May arrives quietly — warmer evenings, longer days, the last push of the school year — and with it, the Church's long tradition of dedicating this month to Mary.
Maybe you grew up crowning a statue of Mary in May. Maybe this is the first time you're hearing that May is her month. Either way, the invitation is the same: to draw a little closer to the mother of Jesus during these thirty-one days — not by adding a crushing list of devotions to your already full life, but by weaving a few simple practices into the rhythms you already have.
Here's how to actually do that.
Start With One Daily Touchpoint
You don't need an elaborate Marian devotion to honor Mary in May. You need one consistent moment.
For some people, that's the Rosary — even just one decade on the commute to work. For others, it's a brief morning offering asking Mary to intercede for the day ahead. For families with young kids, it might be lighting a candle before dinner and saying a Hail Mary together.
The goal isn't quantity. It's consistency. A small thing done daily does more for your soul than a grand gesture done once.
Practical application: Decide on one Marian touchpoint for May — one prayer, one moment, one habit — and attach it to something you already do every day. Morning coffee. The school run. Lunch break. Make it small enough that you'll actually do it.
Get to Know Her — Really
One of the most overlooked Marian devotions isn't a prayer at all. It's simply learning more about who Mary actually was.
Not the plaster statue version — but the real woman. A young Jewish girl in first-century Nazareth who said yes to something she didn't fully understand, then spent decades living out that yes in the middle of an ordinary, demanding, sometimes heartbreaking life.
Mary of Nazareth by Federico Suarez is one of the most humanly rich portraits of Mary available to Catholic readers. Suarez draws from Scripture to render Mary not as an untouchable ideal but as a fully present, deeply faithful woman — one whose life speaks directly into the struggles of ours. If you want to grow in relationship with Mary this May, start by knowing her.

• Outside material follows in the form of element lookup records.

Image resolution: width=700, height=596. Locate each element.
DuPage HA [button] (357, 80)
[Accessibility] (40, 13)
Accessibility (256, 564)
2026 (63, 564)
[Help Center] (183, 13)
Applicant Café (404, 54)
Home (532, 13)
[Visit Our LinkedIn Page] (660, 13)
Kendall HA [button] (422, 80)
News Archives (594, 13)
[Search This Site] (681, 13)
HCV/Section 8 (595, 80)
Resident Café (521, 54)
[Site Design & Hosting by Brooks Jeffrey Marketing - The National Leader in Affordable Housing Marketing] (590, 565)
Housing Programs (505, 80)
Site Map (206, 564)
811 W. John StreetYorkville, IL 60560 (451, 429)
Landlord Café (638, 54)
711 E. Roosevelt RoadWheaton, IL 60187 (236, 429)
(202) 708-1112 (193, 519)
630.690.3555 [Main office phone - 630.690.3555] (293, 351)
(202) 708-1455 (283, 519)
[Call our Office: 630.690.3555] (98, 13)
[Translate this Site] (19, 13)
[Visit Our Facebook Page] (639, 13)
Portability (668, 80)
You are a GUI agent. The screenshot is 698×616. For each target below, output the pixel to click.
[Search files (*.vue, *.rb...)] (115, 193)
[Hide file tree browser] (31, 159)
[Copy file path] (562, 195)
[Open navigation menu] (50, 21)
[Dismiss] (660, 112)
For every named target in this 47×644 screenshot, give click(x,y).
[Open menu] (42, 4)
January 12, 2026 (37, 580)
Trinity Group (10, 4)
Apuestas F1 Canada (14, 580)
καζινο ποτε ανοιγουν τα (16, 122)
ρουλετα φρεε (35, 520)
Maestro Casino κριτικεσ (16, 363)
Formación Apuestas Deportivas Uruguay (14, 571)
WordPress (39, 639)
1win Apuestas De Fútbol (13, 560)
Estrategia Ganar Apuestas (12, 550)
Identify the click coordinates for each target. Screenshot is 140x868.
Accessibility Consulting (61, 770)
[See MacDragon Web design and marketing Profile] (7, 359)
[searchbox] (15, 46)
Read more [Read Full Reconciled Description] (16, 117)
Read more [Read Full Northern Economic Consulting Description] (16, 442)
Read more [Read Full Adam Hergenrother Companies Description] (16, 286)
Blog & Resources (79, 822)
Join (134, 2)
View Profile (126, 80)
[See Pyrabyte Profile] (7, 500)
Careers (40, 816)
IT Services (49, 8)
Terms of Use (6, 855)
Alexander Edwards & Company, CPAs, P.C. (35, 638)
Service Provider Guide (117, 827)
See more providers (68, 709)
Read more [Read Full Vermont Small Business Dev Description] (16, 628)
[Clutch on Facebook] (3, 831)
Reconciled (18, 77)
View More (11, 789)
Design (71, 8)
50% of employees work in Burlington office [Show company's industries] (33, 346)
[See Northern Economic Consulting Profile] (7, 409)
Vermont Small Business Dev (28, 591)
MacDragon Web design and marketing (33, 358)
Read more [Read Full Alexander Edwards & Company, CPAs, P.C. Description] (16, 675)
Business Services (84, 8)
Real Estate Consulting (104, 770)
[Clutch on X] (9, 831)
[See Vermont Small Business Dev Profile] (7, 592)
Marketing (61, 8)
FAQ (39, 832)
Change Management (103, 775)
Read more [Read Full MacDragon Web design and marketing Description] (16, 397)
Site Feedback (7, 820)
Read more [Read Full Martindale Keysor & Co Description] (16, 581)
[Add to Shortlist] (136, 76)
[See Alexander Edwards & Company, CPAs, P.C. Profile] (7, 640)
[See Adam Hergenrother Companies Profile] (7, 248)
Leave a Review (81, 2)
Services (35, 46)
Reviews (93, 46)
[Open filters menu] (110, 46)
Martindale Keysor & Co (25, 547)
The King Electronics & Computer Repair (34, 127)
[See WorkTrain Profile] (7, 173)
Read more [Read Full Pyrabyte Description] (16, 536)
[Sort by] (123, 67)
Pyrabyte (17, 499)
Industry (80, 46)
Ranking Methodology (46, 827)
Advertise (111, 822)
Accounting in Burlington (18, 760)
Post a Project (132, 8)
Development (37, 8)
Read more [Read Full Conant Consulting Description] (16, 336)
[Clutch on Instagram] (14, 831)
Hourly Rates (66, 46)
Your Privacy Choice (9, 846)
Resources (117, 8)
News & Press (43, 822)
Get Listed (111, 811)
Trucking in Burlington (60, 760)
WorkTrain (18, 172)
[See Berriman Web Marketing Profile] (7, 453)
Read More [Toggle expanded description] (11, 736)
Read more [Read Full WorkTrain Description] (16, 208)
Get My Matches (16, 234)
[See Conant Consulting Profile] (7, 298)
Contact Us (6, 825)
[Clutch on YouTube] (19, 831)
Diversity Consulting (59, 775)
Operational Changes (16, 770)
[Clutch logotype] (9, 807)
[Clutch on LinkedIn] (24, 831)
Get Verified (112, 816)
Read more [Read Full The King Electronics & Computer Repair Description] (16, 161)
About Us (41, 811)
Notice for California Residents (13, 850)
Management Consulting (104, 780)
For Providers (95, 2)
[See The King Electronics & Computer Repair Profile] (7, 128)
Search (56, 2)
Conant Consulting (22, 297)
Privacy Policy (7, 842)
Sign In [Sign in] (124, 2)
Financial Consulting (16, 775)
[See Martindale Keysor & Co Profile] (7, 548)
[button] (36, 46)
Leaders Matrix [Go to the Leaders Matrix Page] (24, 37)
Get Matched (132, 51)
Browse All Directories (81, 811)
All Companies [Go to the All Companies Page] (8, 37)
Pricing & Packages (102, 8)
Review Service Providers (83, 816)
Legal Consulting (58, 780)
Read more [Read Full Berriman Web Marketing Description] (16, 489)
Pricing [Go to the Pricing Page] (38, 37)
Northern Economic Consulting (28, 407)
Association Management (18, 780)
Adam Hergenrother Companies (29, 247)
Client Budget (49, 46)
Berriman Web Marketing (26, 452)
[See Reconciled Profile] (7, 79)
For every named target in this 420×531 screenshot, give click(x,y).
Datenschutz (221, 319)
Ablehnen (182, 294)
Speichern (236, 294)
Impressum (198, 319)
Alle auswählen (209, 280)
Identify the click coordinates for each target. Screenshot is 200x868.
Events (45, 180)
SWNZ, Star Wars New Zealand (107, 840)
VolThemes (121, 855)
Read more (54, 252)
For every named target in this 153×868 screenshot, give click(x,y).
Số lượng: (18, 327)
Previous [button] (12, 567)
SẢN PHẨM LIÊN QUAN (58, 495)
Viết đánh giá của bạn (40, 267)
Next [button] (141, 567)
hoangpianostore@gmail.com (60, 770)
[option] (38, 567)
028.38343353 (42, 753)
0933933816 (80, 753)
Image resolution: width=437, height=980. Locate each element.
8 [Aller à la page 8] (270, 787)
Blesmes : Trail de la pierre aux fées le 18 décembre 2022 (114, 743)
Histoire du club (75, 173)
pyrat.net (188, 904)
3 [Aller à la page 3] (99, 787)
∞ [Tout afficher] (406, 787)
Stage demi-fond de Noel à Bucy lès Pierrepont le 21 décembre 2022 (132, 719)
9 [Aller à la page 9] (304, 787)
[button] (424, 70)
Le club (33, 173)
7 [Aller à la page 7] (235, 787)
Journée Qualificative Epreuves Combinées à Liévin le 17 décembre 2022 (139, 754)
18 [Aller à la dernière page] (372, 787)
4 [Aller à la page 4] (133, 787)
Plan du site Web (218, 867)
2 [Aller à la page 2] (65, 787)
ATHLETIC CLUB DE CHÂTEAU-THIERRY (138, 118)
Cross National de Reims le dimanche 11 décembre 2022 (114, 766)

Practical application: Read one chapter of Mary of Nazareth this month. Just one. Let it give you something concrete to bring to your prayer.
Pray the Litany of Loreto
The Litany of Loreto is one of the Church's oldest and most beautiful Marian prayers — a series of titles for Mary that read almost like a poem: Mother of divine grace. Seat of wisdom. Cause of our joy. Star of the sea.
Each title is a window into a different facet of who Mary is and what she intercedes for. Prayed slowly, the litany becomes a meditation — a way of sitting with Mary and letting her many dimensions speak to wherever you are right now.
Litany of Loreto by Maureen Mullins unpacks each of these titles with warmth and depth, making this ancient prayer accessible and personally meaningful for modern Catholics. It's a perfect May companion — something you can return to again and again throughout the month.
Practical application: Pray the Litany of Loreto once this week. If you're unfamiliar with it, use Mullins' book as your guide. Let one title stay with you through the day.
Bring Her Into the Ordinary
Mary's greatness, as the Church has always understood it, was not despite her ordinary life — it was through it. She cooked meals, raised a child, grieved losses, and trusted God in the daily, unglamorous details of a human life.
That means she understands yours.
Whatever your May looks like — deadlines and late nights, toddler chaos, a hard season in your marriage, the quiet loneliness of singleness — Mary has something to say to it. Not from a distance, but from the inside.
Practical application: When life feels overwhelming this month, try a simple prayer: "Mary, you lived this too. Pray for me." That's enough. She'll do the rest.
Make May a Month That Matters
May doesn't have to be a spiritual overhaul. It just has to be intentional — a month where you turn toward Mary a little more often, let her intercession shape your days, and let her example remind you what faithful, ordinary holiness actually looks like.
She's not asking for perfection. She's inviting you closer.